A Robust Drawing Machine
By Deemo Chen(yc938), Sabian Grier(srg293) - 2023/5/15
The SCARRA Plotter is a 2-D plotter that utilizes a robotic arm design to reproduce images in jpeg or png format. It can be attached to most flat surfaces and can draw with various writing utensils. Both arms were 3-D printed using a resin printer and rotated using two stepper motors. It is important to note that a resin 3-D printer is not necessary to produce this design; it is just what we had access to. Additionally, we use a small servo motor to lift and drop the writing instrument.
A 2-D plotter is far from a novel idea. Nevertheless, we chose to pursue this project to explore how cheap and accessible technology can be utilized to design and build a device capable of producing high-quality and accurate drawings. Unfortunately, many plotter designs are both large and expensive. Therefore, we aimed to create something robust, functional, and reliable in our development. Simultaneously, we also wanted to construct it using materials that could be cheaply bought or easily built by a large community of makers.
Our hardware design's primary goal was successfully controlling two stepper motors and a servo. Our circuit was constructed in a way that was similar to the suggested design for A DRV8834 low-voltage motor controller(Fig.2). As can see from Fig.1, when supplying power to the two stepper motors, the labeled voltage is much smaller than 9V, but according to the motor specifications, this is only limited by the load current. Since there is a current limiting feature on the DRV8834 board, we were able to adjust it using the potentiometer. As we were powering the board and the motor, we could measure the voltage at the VREF pin and calculate the current being drawn by the motor using the equation I_motor = 2 * VREF. To help with mitigating the voltage spikes, we added a 100uF capacitor between the driver board and the power supply to ensure smoother motor operation and rotation. The board also enabled us to adjust the step granularity of the motors. With these motors, higher precision results in lower torque, and through experimentation, we found that our motors were still able to move successfully at 1/16 precision, meaning 3200 steps per rotation. This is achieved by hardware by pulling the M0 and M1 pins high.
For the mechanical component, we intended to provide those interested in owning or building a drawing machine with a design that is easy to replicate. This will enable those interested in using our CAD designs to forgo some of the challenges of creating their own. Our first 3-D modeled part is the base. This is used to support the first stepper motor. Additionally, we have two arms with a length of 10cm and a pen lifting mechanism connected to the servo motor(Fig.3).
In developing these parts, we went through multiple iterations to create better fitment, more stability, stronger arms, and to accommodate different motors(Fig.4). These parts were printed using a resin 3-D printer to create an accurate and high-resolution part.

§ **Collected material**
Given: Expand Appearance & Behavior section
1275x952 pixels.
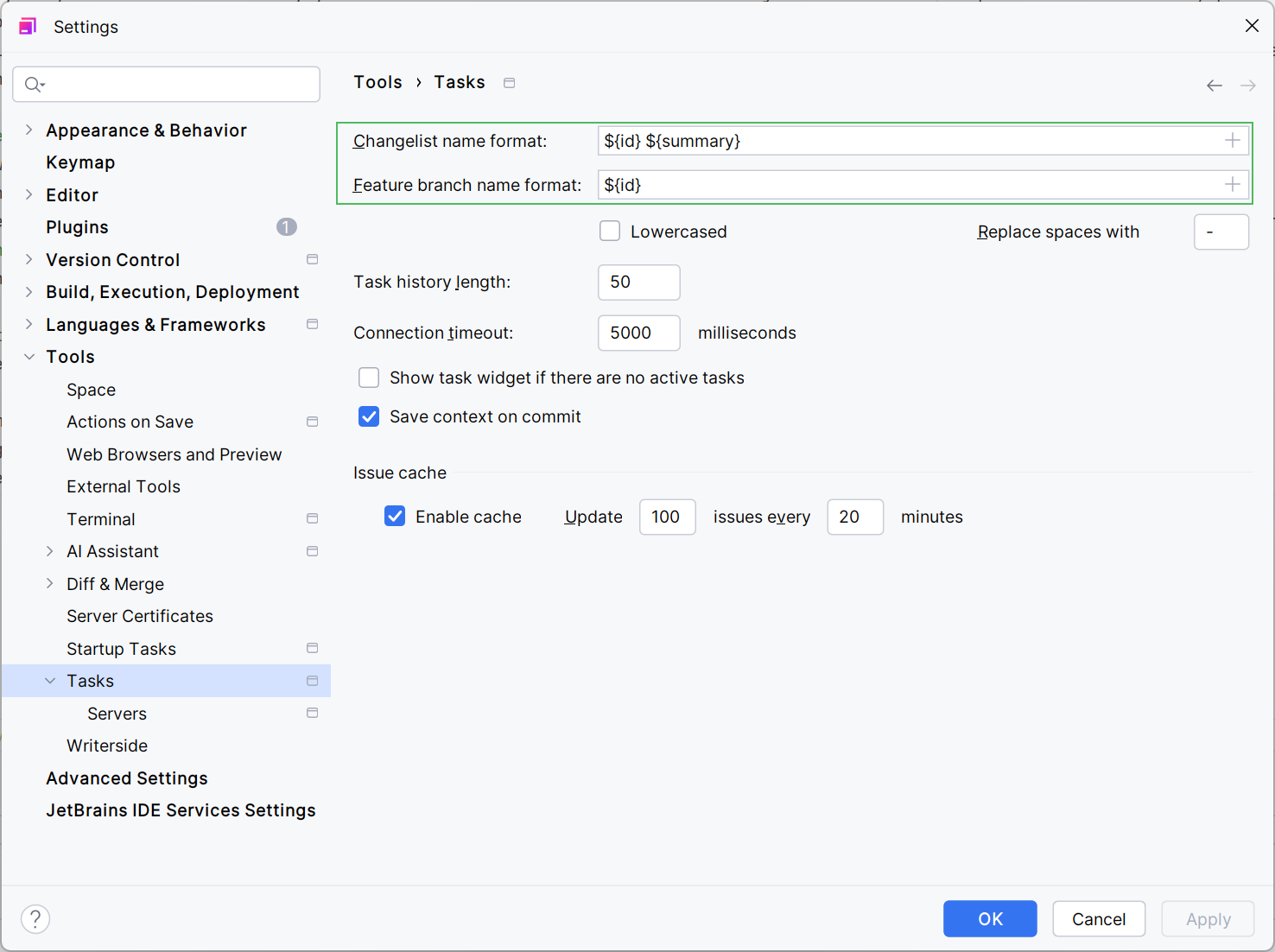Looking at the screenshot, I should 29,130.
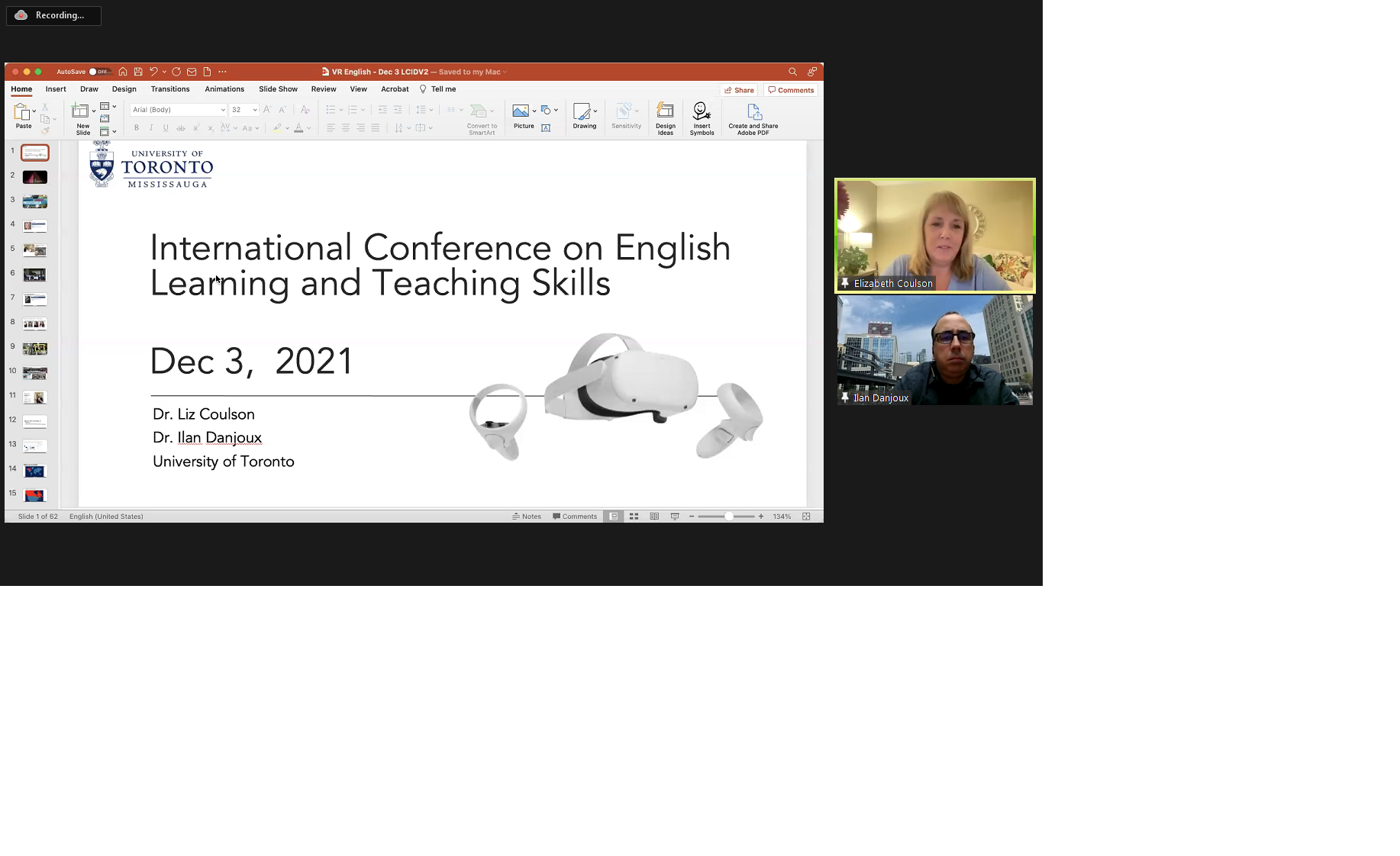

§ **The task**
Continue the write-up on the SCARRA Plotter drawing machine from its last sentence onward.

§ **Exercise answer**
In this process, we ended up with several unused designs, such as a support for the second stepper motor and an arm 2 design which makes the pen drop vertically(Fig.5).
With the ultimate intention of making this project easily replicable, we tried to make software as simple, efficient, and effective as possible. We utilize OpenCV to do much of the proprietary image processing. Using OpenCV, we can import our image, convert it to grayscale, perform edge detection, and generate contours. The grayscale conversion and edge detection are not necessary for contour generation, but we found this combination yielded the best results through experimentation. Once our images have successfully been converted to contours, we convert the contour array of ints to floats. This float conversion enables us to normalize our image with respect to the height or width of the image so it can then be rescaled to fit within the constraints of our plotter's drawing range. The contour array stores each line, represented as coordinates, in a sub-array. This allows our program to know when to drop and lift the pen. Once our image has been normalized, we can scale and shift it through some simple geometry such that the resulting drawing is as large as possible.
With our images now decomposed into a series of x and y coordinates, we were responsible for developing a method for our robotic arm to find these points. We achieved this using inverse kinematics equations. The code implements the following two equations.
Using these equations, we can convert x and y coordinates into the angular position for our motors. Then, to draw images, we iterate through our contour array, convert each point into desired angles and command the motors to move to the desired angular position.
To control the motor, we used the “RpiMotorLib” library. This library has no direct support for the DRV8834, but the A4988 configuration included in the library was sufficient and compatible with our motors. We created a Python class “Arm” for each motor, inside of which it stores the motor object and the current angle of the motor. For the class-specific functions, we have to_angle, which takes in an angle, moves the arm to that position, and updates the current angle. It was important to consider that the input angle could be an unachievable value for the motor, considering it has a finite number of steps. Therefore we update the angle value with respect to the number of steps we take instead of setting it to be the input angle. This prevents accumulating errors.
To move the two motors simultaneously, we utilized the Python threading library. Finally, we defined a function draw_array(), which iterates through the input array of points, calculates the motor angle, moves the arms to that position, and drops the pen creating a dot.
For testing, we also created functions like make_circle and make_rectangle to produce an array of points that, when drawn, should create a circle or rectangle of various dimensions.
During development, we encountered many issues, the most challenging of which were faced during final integration. Considering our design includes a mechanical arm, we ran into significant problems relating to the torque being applied to the motors by the freely floating arms. In certain circumstances, this hindered their ability to move successfully and, in some cases, skip steps. As a result of this, we spent a considerable amount of time experimenting with different motors and motor configurations. This proved to be very time-consuming as with each new variation; we needed to redesign the system in CAD. Even in our final design, we were unable to overcome the friction issues and, therefore, unable to drag the pen across the page successfully. This forced us to change the scope of our project for the final demo, such that our plotter now constructed images by making dots. In doing this, we could still display and highlight many of the key features of our design.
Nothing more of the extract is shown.